The it was worth it she shoved into a dark part of her mind, wiped out, ignored. A tight, cold ball of muscle knotted under her breastbone. Before she could lose the courage and the warmth of him, she said, “Visigoth troop dispositions, siege of Dijon, main units, give position.”
The machina rei militaris, in Godfrey’s voice, began to speak:
– Legio VI Leptis Parva, north-east quadrant: serf-troops to the number of—
‘IT IS SHE…’
The same silence that had blanketed her mind among the pyramids of the desert numbed her. For a second, she lost t
he feel of the boards under her shins, and the grip she had on Digorie Paston’s hands.
“Son of a bitch—” Ash opened her eyes, screwing up her face. Richard Faversham held her shoulders; Digorie Paston her hands. As far away as if they had been at the other end of a field of combat, faces surrounded her: Anselm, Angelotti, Floria.
She gripped Digorie’s bony hands. “Godfrey!”
Nothing answered. A chill inside her mind began to spread. She reached into herself, meeting only numbness, deafness. They can reach this far, then.
Christ, all the way over the seas from Carthage; across half of Christendom…! But the Stone Golem can, so why shouldn’t they?
“Godfrey!”
Faint as a dream, Godfrey’s voice whispered:
– I am here, always.
‘IT IS SHE. IT IS YOU, LITTLE ONE…’
It is not enough, now, that there are men and women – Thomas Rochester, Ludmilla Rostovnaya, Carracci, Margaret Schmidt – whose lives may be rescued or ruined by her decisions.

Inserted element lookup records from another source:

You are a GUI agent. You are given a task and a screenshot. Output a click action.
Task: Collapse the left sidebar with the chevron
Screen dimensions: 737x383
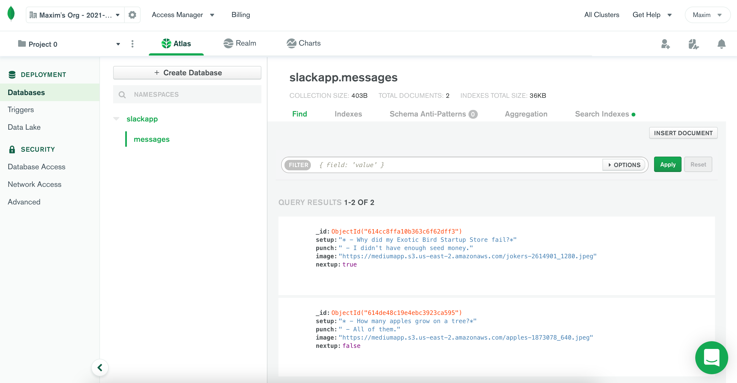click(x=100, y=368)
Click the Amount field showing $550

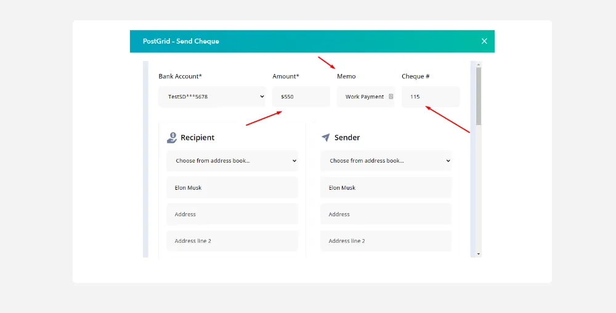(301, 97)
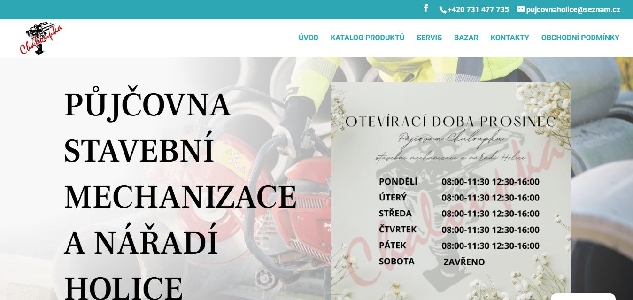Click the envelope email icon

[520, 9]
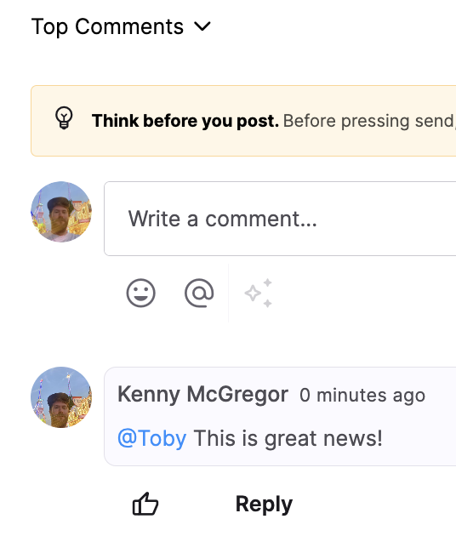The width and height of the screenshot is (456, 536).
Task: Select the bold 'Think before you post.' text
Action: [185, 121]
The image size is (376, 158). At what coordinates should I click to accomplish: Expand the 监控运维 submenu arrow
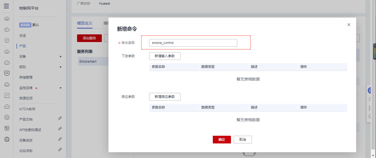coord(61,88)
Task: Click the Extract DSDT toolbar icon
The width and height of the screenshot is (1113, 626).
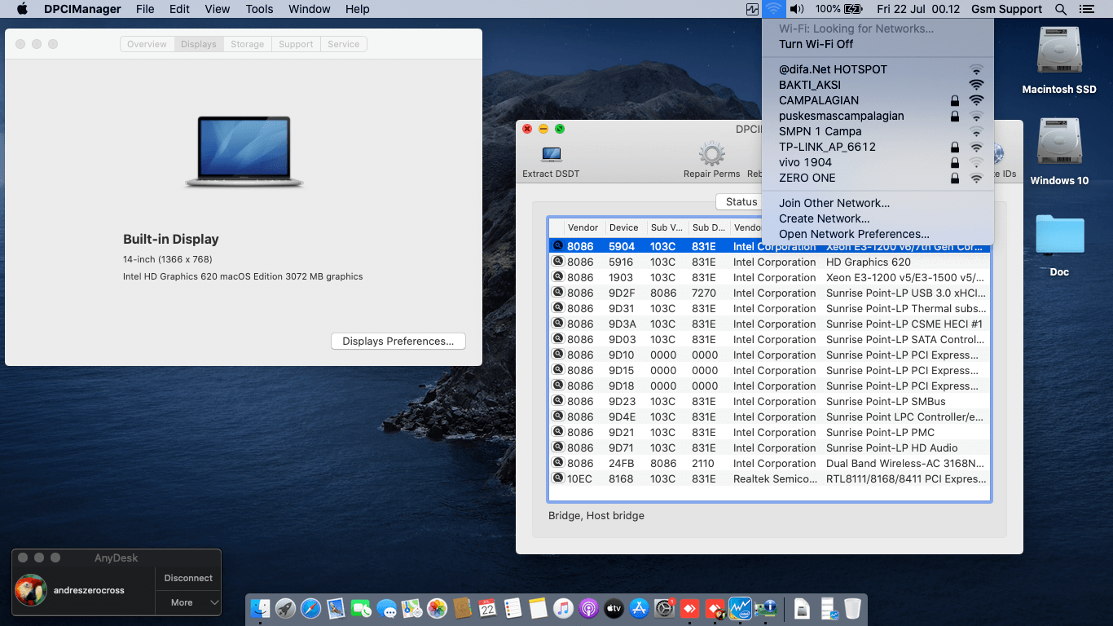Action: (x=551, y=155)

She thinks, No one is indispensable.
Now it is Ash, a woman, alone, after nineteen years; kneeling on hard wood in a cold wind, with the searing flicker of the hearth-fire hot on the sleeve of her doublet. A woman who prays, suddenly and separately, as she has not done since she was a child: Lion protect me!

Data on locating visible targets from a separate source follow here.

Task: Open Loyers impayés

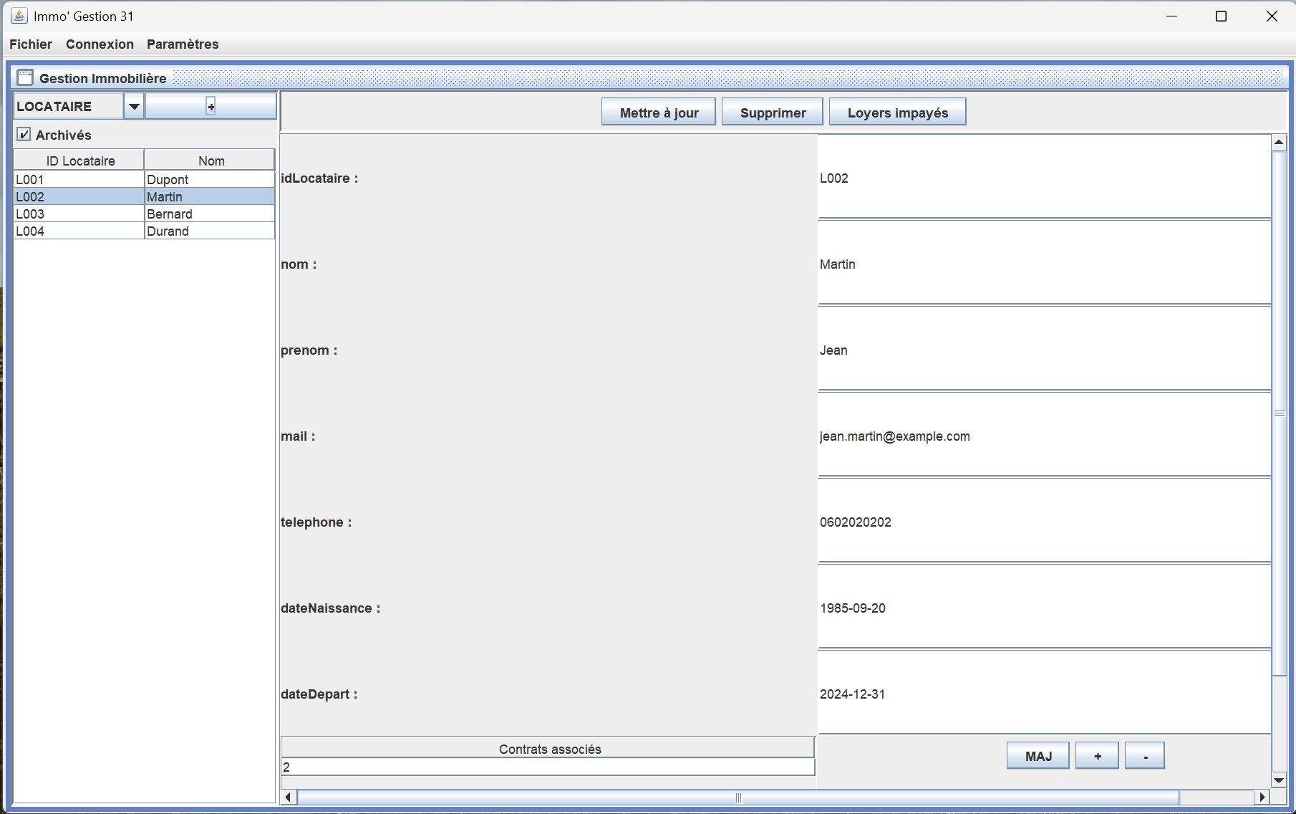Action: (x=897, y=112)
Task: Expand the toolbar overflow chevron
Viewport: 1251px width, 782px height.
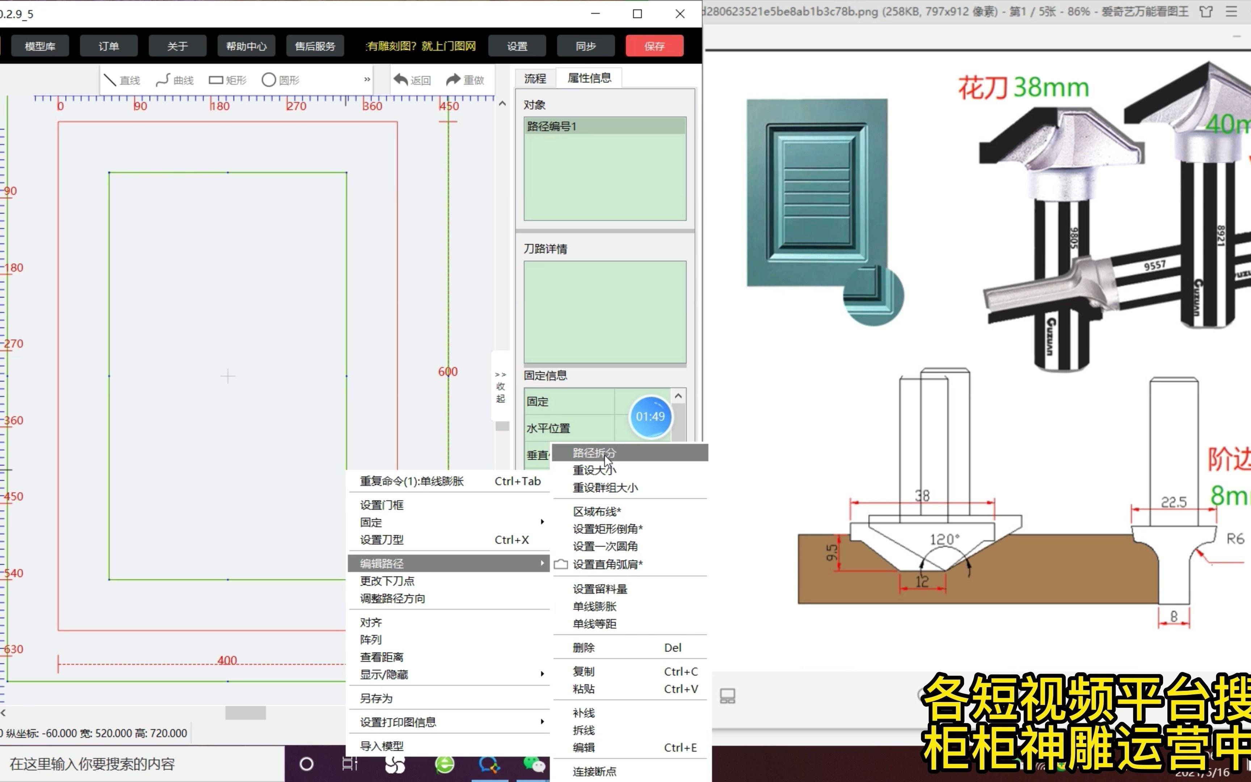Action: tap(367, 79)
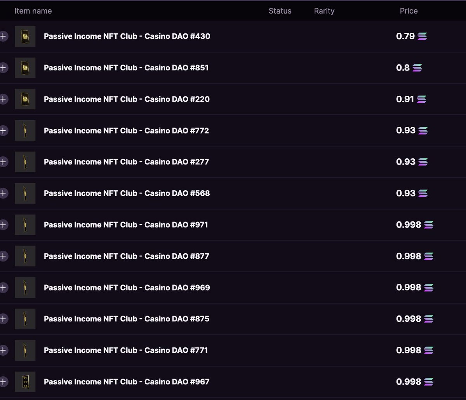
Task: Click the plus icon for Casino DAO #967
Action: pos(3,382)
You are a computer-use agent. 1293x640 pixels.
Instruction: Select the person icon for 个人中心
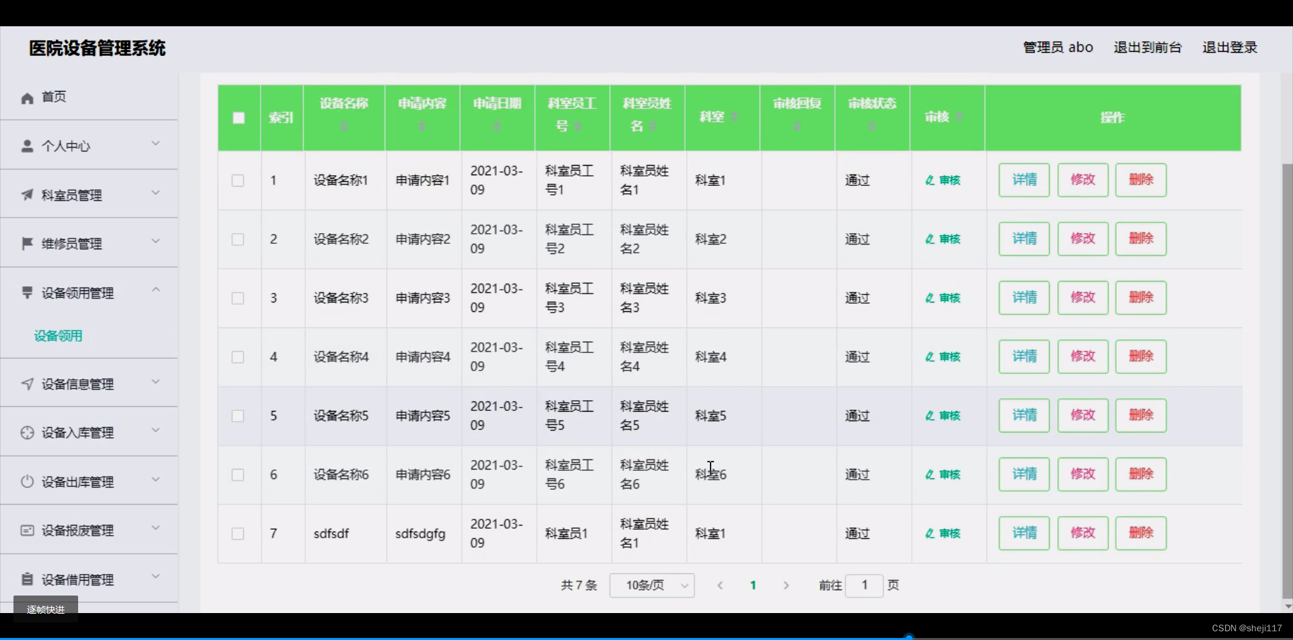(x=28, y=145)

She recalls painted plaster crunching under the hooves of a brown mare, in snow, in the south, riding between the great pyramids. If she is numbed, now, it may be with silence or with cold. The voices in her head – and they are plural, multiple, legion – whisper as one:
‘WE KNOW THAT YOU HEAR US.’
“No shit?” Ash said, mildly acid. She let go of the priest’s hands, her eyes still shut, and heard his gasp of pain released. She sat back on her heels. There is no compulsion to stop performing any of these acts. In utter relief, she says, “But you can’t reach me. I could be anywhere.”
‘YES. YOU COULD BE. BUT YOU ARE IN DIJON. GUNDOBAD’S CHILD TELLS US SO.’